The European airline industry was built upon decades of government ownership and support, and that even after privatisation or part-privatisation, government bailouts, debt waivers and various forms of subsidies have continued.
According to Hogan, examples of direct state aid totalling €14.2 billion, include an €800 million payment by the German Government to Lufthansa to support a pension fund gap, state aid of €1.1 billion for SWISS following the collapse of its predecessor, Swissair, and the Austrian Government’s absorption of €500 million of debt accrued by Austrian Airlines. Both airlines are now subsidiaries of Lufthansa.
“Gulf carriers are not the cause of Europe’s aviation challenges,” Mr Hogan said, adding that the industry was already facing serious problems decades before Etihad was established in 2003. He said the biggest problems facing the European industry were long-standing issues including congestion from under-investment in airports and airspace management, high operating costs at traditional hub airports, high labour costs and inconsistent and inequitable taxes levied on airlines and passengers.
The rapid and broad growth of low cost airlines has also impacted heavily on legacy airlines, causing a major shift of intra-Europe traffic to budget operators and losses by legacy carriers on short and medium-haul routes. In 2013, the 10 member carriers of the European Low Fares Airline Association operated 915 aircraft and carried 216 million passengers, or 43 per cent of all scheduled intra-Europe air traffic.
“We understand and respect the fact that European airlines have their own business models, and we understand and work within the rules of Europe,” said Hogan. “We have a different business model to suit our different requirements. To grow, we need scale. We cannot match the size of long-established competitors, including other Gulf carriers, so we have developed a strategy of growth through partnership,” he said.
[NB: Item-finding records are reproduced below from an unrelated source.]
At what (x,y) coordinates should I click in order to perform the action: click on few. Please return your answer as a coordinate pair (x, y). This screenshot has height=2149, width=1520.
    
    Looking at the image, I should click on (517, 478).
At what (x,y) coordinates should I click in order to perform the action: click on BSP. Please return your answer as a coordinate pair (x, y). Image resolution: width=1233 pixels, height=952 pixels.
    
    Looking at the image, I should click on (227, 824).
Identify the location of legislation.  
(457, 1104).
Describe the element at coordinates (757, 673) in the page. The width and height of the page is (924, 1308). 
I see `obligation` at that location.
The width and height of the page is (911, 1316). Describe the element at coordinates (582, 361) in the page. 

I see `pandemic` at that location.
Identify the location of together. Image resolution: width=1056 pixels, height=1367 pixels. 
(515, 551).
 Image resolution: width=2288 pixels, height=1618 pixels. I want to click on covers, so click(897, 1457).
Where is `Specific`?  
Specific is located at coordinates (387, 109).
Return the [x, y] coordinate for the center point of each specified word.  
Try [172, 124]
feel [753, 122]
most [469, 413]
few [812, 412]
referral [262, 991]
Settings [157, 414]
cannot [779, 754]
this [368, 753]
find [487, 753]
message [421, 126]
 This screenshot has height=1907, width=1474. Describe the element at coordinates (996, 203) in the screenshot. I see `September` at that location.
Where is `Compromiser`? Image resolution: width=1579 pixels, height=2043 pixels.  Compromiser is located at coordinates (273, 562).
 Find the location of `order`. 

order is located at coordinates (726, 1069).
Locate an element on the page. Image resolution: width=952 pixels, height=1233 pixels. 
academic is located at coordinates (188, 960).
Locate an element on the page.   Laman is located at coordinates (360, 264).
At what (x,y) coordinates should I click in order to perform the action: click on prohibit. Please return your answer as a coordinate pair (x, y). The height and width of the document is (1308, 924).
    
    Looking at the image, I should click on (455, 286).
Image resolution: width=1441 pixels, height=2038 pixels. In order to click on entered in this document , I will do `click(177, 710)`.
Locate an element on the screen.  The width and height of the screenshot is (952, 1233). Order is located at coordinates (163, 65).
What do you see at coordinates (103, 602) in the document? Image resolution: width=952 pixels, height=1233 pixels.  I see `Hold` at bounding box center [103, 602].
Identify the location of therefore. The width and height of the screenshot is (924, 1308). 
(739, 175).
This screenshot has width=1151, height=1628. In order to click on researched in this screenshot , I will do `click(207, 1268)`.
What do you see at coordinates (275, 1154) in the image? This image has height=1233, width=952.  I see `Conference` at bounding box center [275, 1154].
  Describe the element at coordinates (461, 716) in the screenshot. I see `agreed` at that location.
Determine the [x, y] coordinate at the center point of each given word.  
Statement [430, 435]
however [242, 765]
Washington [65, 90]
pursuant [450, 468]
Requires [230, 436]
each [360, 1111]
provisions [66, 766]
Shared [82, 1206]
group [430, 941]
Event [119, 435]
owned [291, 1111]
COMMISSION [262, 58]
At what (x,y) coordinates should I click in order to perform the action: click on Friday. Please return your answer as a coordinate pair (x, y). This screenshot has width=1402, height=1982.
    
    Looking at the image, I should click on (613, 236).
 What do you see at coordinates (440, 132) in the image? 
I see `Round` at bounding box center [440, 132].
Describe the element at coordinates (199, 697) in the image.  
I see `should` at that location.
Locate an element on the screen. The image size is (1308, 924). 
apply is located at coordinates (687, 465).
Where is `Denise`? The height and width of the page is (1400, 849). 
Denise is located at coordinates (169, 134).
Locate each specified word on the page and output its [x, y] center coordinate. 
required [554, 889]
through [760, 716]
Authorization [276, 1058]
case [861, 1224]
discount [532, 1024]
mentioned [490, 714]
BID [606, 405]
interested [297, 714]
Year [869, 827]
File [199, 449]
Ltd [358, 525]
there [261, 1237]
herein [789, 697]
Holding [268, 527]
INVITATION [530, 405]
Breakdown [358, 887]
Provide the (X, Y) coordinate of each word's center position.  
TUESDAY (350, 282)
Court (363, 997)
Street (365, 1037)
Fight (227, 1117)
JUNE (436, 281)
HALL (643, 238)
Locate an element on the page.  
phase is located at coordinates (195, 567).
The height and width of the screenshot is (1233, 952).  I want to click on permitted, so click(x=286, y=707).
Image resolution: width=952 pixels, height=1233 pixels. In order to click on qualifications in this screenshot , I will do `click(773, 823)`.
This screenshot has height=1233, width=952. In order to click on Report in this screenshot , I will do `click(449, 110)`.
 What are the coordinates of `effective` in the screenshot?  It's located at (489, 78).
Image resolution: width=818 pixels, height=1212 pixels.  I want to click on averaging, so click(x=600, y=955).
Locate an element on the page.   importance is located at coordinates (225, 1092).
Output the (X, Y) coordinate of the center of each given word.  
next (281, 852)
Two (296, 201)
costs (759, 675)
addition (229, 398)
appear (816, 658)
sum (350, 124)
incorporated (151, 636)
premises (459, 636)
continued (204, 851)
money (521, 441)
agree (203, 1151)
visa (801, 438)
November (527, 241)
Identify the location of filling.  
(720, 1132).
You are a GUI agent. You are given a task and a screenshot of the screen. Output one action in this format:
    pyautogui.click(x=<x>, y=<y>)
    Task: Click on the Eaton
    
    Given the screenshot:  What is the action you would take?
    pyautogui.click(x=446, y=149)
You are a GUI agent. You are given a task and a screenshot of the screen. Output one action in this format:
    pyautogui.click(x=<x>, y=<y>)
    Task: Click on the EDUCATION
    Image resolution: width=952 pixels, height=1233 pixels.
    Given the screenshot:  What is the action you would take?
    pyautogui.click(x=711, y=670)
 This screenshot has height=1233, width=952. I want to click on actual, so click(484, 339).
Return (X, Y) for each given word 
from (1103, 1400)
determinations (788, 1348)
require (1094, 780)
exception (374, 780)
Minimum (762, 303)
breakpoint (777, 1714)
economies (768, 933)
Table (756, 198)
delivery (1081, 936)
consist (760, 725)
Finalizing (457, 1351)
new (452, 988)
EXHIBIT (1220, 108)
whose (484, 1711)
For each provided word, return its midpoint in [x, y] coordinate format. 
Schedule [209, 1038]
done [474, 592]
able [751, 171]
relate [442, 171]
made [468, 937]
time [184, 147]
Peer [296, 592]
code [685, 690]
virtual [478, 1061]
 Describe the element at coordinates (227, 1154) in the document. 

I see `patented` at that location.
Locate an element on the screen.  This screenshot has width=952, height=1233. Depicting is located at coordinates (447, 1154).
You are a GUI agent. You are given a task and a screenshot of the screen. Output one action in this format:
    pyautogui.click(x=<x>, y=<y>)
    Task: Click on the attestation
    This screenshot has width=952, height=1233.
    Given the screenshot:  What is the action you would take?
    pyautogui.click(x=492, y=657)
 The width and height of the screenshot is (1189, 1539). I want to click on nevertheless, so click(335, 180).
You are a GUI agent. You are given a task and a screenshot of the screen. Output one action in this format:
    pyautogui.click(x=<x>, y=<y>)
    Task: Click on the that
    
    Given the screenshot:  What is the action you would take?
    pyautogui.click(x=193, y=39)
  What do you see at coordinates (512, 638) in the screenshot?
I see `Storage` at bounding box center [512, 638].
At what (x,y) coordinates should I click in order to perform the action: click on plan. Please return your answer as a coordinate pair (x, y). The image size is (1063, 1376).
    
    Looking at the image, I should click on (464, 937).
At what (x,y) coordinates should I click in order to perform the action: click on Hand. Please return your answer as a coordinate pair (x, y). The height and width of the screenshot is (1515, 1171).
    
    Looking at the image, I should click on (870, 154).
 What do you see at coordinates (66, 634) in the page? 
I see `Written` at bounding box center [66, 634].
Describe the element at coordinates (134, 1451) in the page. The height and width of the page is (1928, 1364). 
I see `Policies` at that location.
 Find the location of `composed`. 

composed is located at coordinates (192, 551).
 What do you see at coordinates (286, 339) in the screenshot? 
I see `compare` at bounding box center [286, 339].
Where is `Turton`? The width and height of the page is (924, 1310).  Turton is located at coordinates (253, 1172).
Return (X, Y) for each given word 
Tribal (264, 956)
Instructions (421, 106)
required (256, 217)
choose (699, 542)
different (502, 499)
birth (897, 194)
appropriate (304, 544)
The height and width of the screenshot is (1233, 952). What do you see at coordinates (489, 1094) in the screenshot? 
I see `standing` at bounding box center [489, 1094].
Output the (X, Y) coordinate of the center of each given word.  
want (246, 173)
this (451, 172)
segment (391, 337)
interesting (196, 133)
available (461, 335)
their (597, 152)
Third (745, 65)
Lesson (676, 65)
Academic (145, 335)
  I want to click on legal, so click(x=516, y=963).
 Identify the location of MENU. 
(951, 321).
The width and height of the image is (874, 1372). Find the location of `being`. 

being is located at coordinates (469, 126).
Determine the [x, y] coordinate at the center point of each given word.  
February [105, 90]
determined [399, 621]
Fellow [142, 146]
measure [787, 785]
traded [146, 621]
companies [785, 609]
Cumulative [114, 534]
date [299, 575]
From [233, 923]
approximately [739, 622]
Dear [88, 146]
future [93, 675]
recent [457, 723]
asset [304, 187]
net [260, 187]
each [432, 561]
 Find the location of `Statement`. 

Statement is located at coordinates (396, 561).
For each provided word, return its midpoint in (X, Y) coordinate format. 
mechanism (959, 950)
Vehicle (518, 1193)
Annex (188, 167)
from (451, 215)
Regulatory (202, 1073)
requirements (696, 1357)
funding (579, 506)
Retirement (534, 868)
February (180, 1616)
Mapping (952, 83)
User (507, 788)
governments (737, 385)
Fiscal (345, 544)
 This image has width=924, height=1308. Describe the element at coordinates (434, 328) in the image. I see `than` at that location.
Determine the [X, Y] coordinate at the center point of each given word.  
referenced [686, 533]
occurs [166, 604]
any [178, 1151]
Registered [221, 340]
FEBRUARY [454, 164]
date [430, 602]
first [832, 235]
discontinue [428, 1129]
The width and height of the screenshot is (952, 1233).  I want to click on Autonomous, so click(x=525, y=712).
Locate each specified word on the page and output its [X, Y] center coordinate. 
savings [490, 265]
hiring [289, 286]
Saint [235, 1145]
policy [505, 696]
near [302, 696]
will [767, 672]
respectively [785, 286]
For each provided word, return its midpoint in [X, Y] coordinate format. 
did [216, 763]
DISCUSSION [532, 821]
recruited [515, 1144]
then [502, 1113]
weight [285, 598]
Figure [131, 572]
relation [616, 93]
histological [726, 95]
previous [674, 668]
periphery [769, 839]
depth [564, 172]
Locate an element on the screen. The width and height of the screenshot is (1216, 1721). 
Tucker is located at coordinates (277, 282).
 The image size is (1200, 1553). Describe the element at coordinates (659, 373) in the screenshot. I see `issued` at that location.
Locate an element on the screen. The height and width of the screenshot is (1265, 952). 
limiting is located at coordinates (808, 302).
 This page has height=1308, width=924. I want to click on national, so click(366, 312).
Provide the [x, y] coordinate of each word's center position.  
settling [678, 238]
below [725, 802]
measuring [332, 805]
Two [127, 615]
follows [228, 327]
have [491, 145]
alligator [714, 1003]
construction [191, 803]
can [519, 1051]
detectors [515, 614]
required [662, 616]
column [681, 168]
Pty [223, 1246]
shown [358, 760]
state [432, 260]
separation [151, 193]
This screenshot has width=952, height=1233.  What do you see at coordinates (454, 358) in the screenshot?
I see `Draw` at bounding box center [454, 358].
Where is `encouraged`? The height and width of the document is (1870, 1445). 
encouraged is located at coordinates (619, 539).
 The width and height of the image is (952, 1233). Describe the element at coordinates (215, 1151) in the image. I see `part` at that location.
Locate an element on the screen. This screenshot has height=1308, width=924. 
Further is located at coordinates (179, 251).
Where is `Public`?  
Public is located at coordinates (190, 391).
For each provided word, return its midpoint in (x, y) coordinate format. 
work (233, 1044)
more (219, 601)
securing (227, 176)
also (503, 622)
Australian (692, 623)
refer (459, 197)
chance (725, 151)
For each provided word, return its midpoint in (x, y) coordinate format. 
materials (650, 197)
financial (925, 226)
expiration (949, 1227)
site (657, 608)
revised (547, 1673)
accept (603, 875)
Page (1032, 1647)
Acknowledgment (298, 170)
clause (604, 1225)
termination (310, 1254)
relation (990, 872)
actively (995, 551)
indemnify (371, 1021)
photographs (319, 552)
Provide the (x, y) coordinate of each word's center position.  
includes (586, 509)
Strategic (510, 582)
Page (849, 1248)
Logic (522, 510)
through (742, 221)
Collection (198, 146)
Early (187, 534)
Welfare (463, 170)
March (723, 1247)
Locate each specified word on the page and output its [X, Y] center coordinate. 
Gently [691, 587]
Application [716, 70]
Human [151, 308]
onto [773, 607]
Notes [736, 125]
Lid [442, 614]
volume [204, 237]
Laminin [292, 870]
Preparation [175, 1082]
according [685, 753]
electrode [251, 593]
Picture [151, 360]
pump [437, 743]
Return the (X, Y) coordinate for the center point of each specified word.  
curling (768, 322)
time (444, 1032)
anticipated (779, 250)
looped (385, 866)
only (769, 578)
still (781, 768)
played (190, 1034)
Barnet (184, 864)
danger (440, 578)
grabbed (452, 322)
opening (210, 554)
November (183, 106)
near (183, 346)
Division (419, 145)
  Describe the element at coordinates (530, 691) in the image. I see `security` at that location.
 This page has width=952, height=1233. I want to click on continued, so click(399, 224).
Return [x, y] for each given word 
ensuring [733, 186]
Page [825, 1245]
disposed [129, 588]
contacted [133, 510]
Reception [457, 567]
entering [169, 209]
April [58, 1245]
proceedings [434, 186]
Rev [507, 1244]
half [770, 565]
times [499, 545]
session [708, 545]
“Our strategy is pro-competitive. We work with all partners for mutual gain, and within competition and ownership rules. Collaborative growth delivers sustainable businesses, and more choice, convenience, consistency, reliability and stability for our customers” he added.
Hogan said the investments by Etihad strengthened partner airlines, preserved and created jobs, and maintained air services, delivering benefits to consumers, local and national economies, as well as major suppliers such as Airbus. Without Etihad’s stakes, he said there would be a loss of financial investment and synergy benefits for airberlin, Aer Lingus, Air Serbia and Darwin Airline, and loss of a ‘rescue investor’ for Alitalia, costing thousands of jobs and leading to air route closures, flight reductions, higher fares and lost tax revenue for European governments.
Some carriers could even fail, causing much greater social problems, he warned. “There are strong economic and social benefits from stable and connected airlines,” he said. “Etihad wants to engage with Europe.”